Return the following from the records below: each line, word for word, starting with the line that contains "You are a GUI" and going on through the line that contains "Task: Click the Save file toolbar icon", with nothing outside that range.

Top of DATASET ENTRIES

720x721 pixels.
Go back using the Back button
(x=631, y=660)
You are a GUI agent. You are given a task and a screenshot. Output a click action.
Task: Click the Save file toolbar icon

Bottom of DATASET ENTRIES
Top of DATASET ENTRIES

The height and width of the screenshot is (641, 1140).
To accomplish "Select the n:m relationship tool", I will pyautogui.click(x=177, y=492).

Bottom of DATASET ENTRIES

**EXERCISE RESULT**
You are a GUI agent. You are given a task and a screenshot. Output a click action.
Task: Click the Save file toolbar icon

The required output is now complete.